---- Given information
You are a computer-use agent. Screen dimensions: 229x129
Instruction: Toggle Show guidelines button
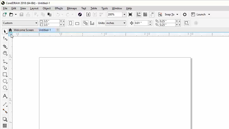(x=152, y=14)
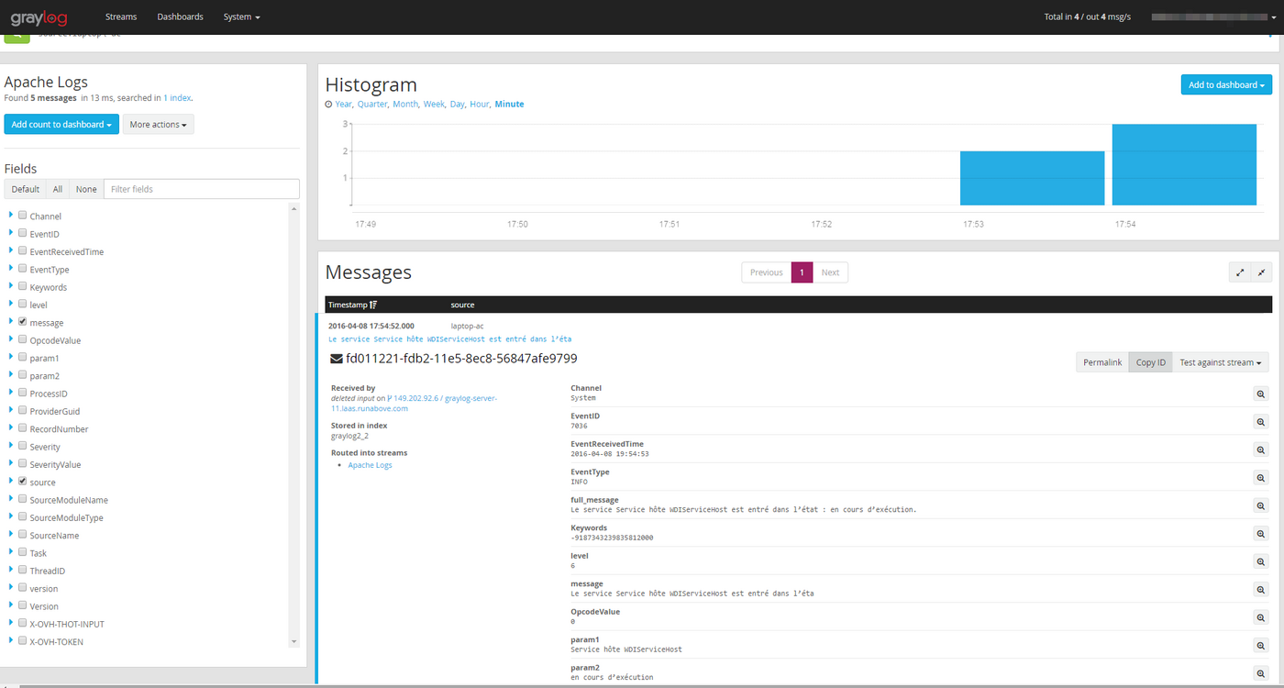The image size is (1284, 688).
Task: Expand Messages panel to fullscreen with arrows icon
Action: coord(1240,272)
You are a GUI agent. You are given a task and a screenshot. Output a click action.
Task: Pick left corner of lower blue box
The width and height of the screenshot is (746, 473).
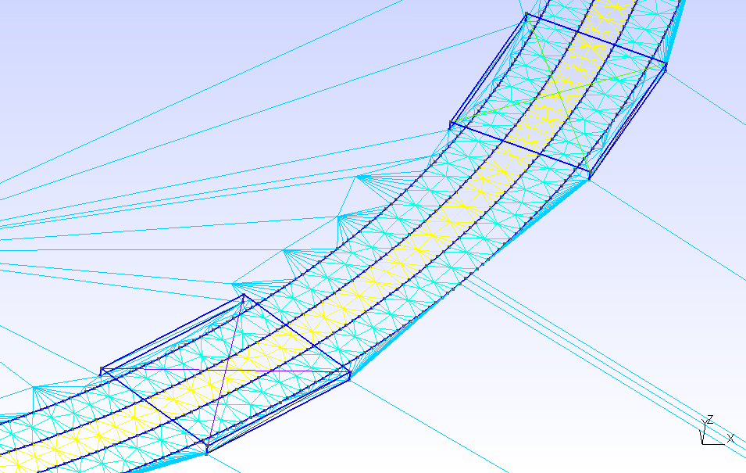tap(102, 370)
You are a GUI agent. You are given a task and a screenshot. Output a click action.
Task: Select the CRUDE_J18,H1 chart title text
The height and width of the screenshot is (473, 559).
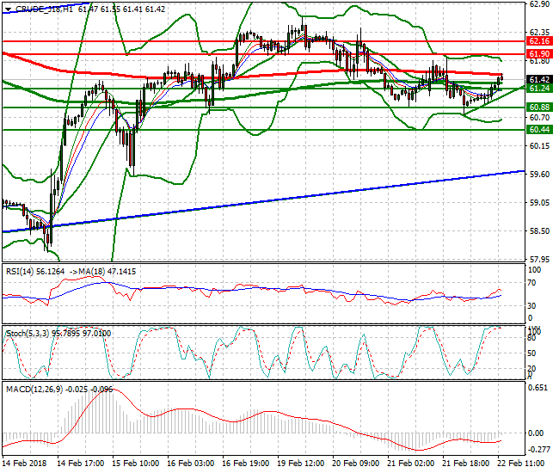[44, 9]
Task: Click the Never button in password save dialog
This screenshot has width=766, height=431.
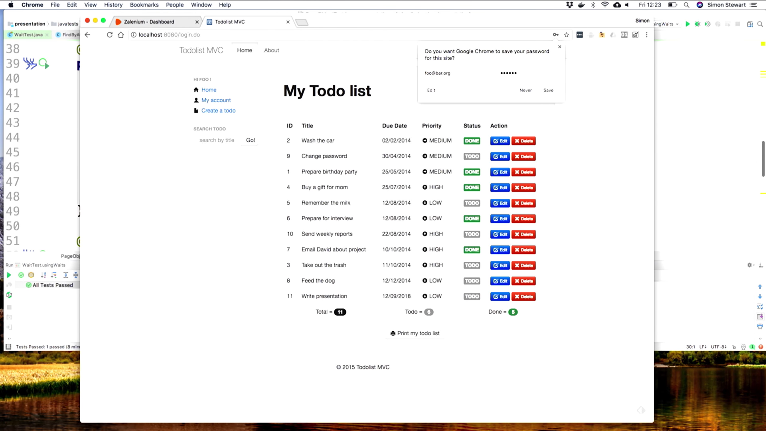Action: [x=525, y=90]
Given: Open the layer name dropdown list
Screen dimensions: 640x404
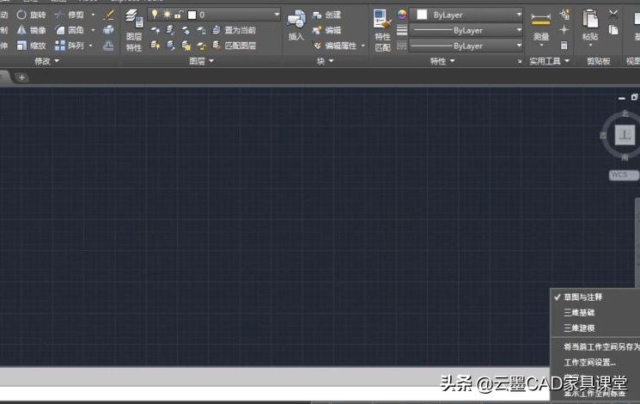Looking at the screenshot, I should pos(276,15).
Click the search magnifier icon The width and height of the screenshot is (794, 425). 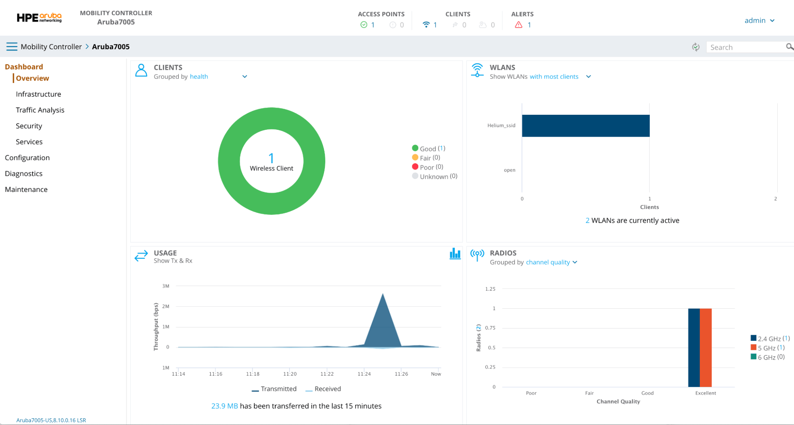pyautogui.click(x=789, y=47)
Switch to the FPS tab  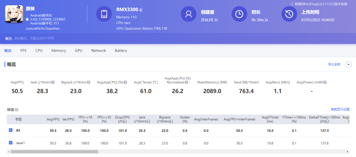point(23,51)
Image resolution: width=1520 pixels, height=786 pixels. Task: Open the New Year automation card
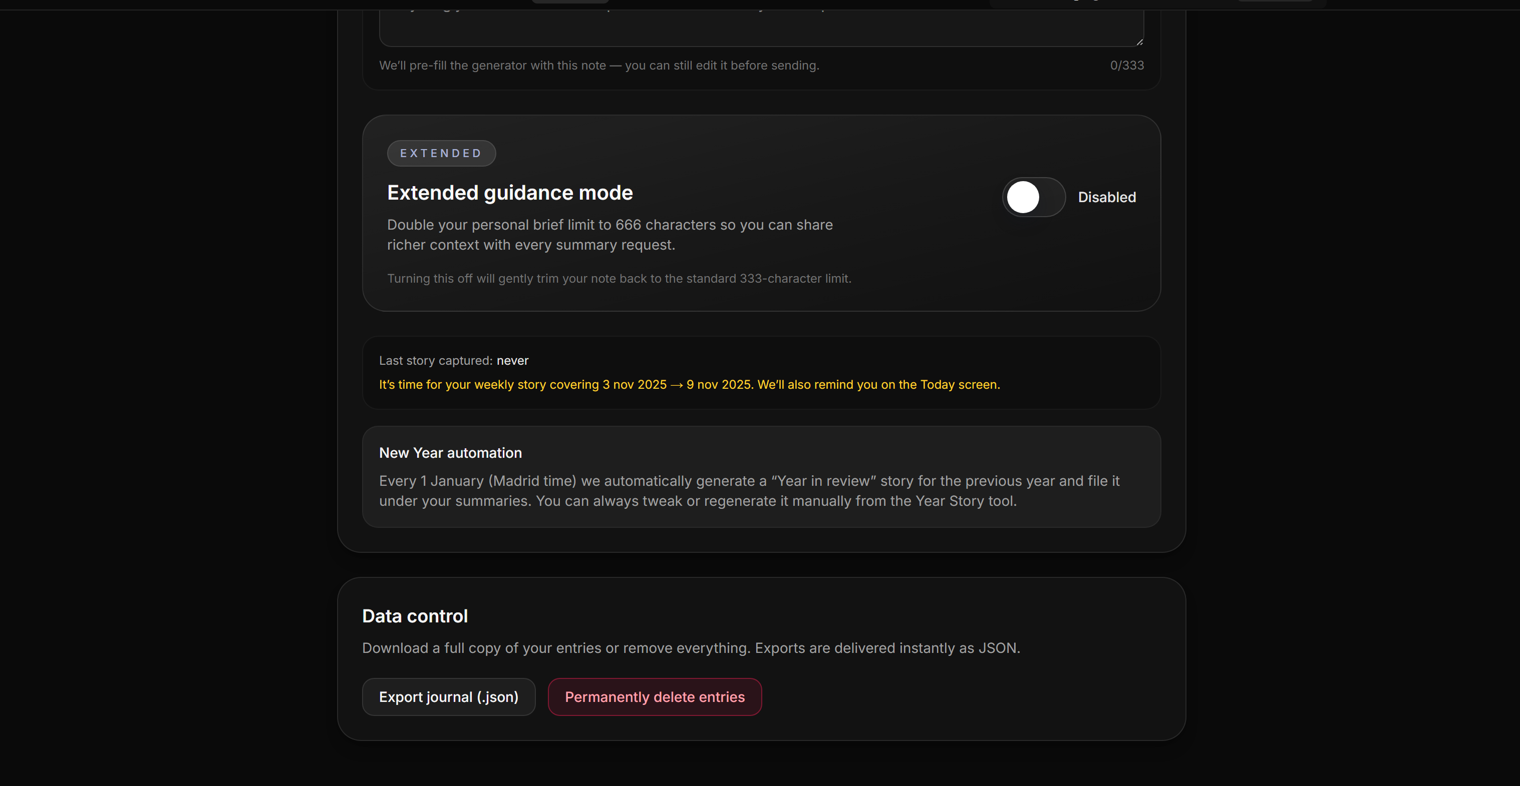[761, 476]
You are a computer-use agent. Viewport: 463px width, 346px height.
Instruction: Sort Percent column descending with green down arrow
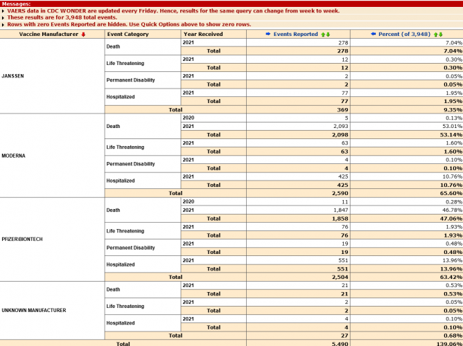(440, 34)
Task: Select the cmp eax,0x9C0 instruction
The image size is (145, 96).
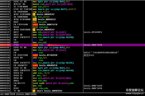Action: (41, 12)

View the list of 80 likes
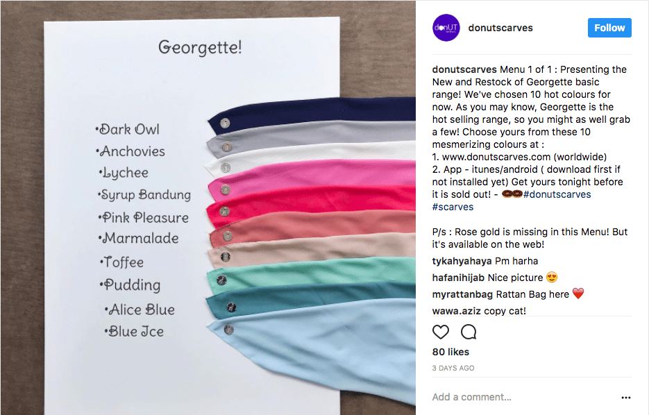[450, 352]
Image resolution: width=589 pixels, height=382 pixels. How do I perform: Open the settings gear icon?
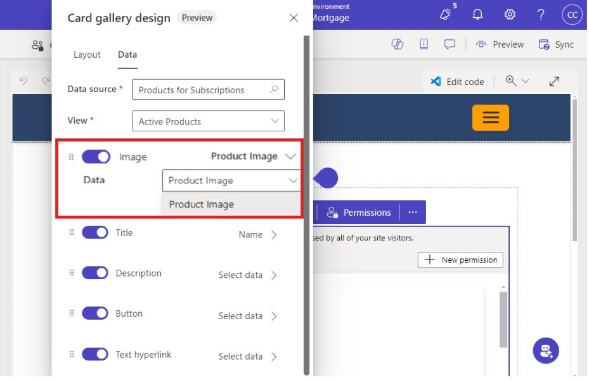[x=509, y=15]
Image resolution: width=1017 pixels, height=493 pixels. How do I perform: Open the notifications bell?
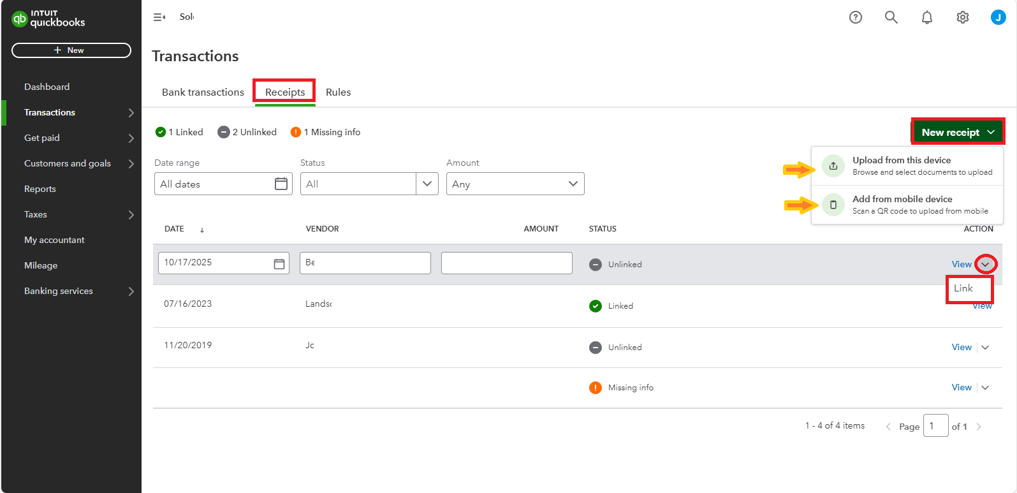click(x=926, y=18)
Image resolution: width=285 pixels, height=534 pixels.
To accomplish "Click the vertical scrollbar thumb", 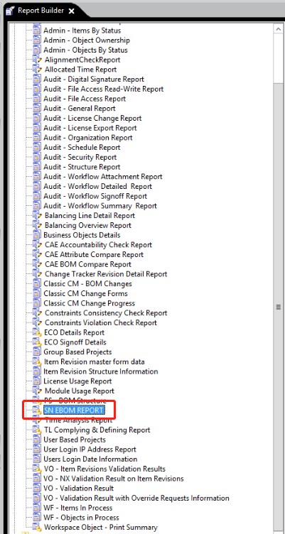I will (x=278, y=307).
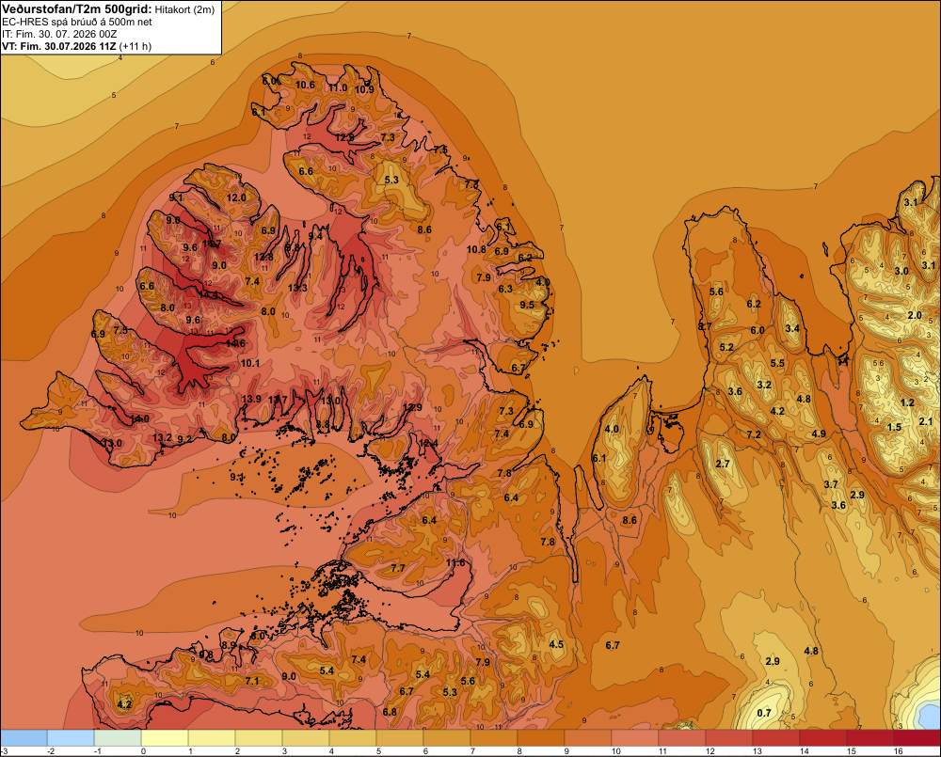Click the light blue -3 legend swatch
Screen dimensions: 941x757
pyautogui.click(x=24, y=738)
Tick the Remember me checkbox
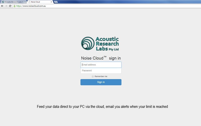The image size is (201, 126). [93, 76]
--------
■ **What to do**
Only the count belongs in your answer, so please work out how many lines of the data contain "computer".

■ **Answer to the problem**
2